If you’re considering do accessibility testing of your own, I have a few additional tips for you.

 

  1. Don’t be afraid to call in reinforcements
    The reality is that website accessibility is still a developing industry. There are a number of resources available to help you understand best practices and provide additional assistance. One example of those resources is WebAIM, which actually created the WAVE toolbar mentioned above. They’re considered the foremost experts in web accessibility, and their website features a large library of articles, not just on guidelines, but also supplementary information on different dos and don’ts of accessibility techniques. For the don’ts, the articles do more than just say why something is inaccessible, but it attempts to explain why a certain guideline is what it is.

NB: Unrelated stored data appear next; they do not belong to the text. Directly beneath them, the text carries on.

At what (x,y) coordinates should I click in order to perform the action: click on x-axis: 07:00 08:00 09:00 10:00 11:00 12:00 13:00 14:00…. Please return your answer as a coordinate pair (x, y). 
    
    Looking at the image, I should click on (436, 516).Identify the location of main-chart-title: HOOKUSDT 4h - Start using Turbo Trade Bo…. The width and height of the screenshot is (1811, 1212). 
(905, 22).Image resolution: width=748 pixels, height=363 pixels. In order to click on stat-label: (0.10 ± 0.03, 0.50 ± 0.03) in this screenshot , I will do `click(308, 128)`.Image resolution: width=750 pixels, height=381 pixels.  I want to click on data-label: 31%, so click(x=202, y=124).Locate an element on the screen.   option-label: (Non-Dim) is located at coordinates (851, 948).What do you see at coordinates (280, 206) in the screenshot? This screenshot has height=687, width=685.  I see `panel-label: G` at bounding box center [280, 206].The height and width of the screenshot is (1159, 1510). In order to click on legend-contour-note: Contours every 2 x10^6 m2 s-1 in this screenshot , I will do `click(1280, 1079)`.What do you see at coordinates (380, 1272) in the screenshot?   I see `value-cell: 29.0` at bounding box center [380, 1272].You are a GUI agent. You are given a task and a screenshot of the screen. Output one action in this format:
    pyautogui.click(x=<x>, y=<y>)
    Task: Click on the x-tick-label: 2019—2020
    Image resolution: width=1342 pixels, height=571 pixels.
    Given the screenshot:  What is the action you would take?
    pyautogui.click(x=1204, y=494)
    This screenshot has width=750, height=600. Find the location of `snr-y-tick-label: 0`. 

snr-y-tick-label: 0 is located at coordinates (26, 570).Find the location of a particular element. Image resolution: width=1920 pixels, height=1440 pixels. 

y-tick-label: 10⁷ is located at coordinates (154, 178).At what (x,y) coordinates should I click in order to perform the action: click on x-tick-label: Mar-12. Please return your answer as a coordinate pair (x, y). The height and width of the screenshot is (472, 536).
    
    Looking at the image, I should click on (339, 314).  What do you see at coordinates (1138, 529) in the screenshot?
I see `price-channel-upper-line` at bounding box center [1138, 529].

  2. Leverage the Drupal community
    When it comes to Drupal and accessibility, Mike Gifford is the best name to know. Gifford is the founder and president of OpenConcept consulting, a web development agency that specializes in Drupal. He also is the maintainer of accessibility improvements in Drupal core (and remember, Drupal 8 has a number of new accessibility measures). Gifford has a lot of resources that touch on not only accessibility, but how accessibility applies to Drupal. He’s a great guy to follow on social media if you want to learn more about accessibility, or if you already are familiar with accessibility and want to up your game.

  3. Cover yourself
    Like I said, web accessibility is an evolving industry, and the vast majority of websites could likely be improved in one way or another to make them more accessible. Acknowledge on your site the fact that you’re constantly looking to make it more accessible. You can do this by including an accessibility statement that says you’re working toward a fully accessible experience and provide users with a way to contact you in case they see something that is inaccessible. Not only does this give you a little leeway, but it also gives you the potential to hear from your users about how they’re using assistive technology. The more you hear from your users, the easier it will be to implement best practices and make your site more accessible in the future.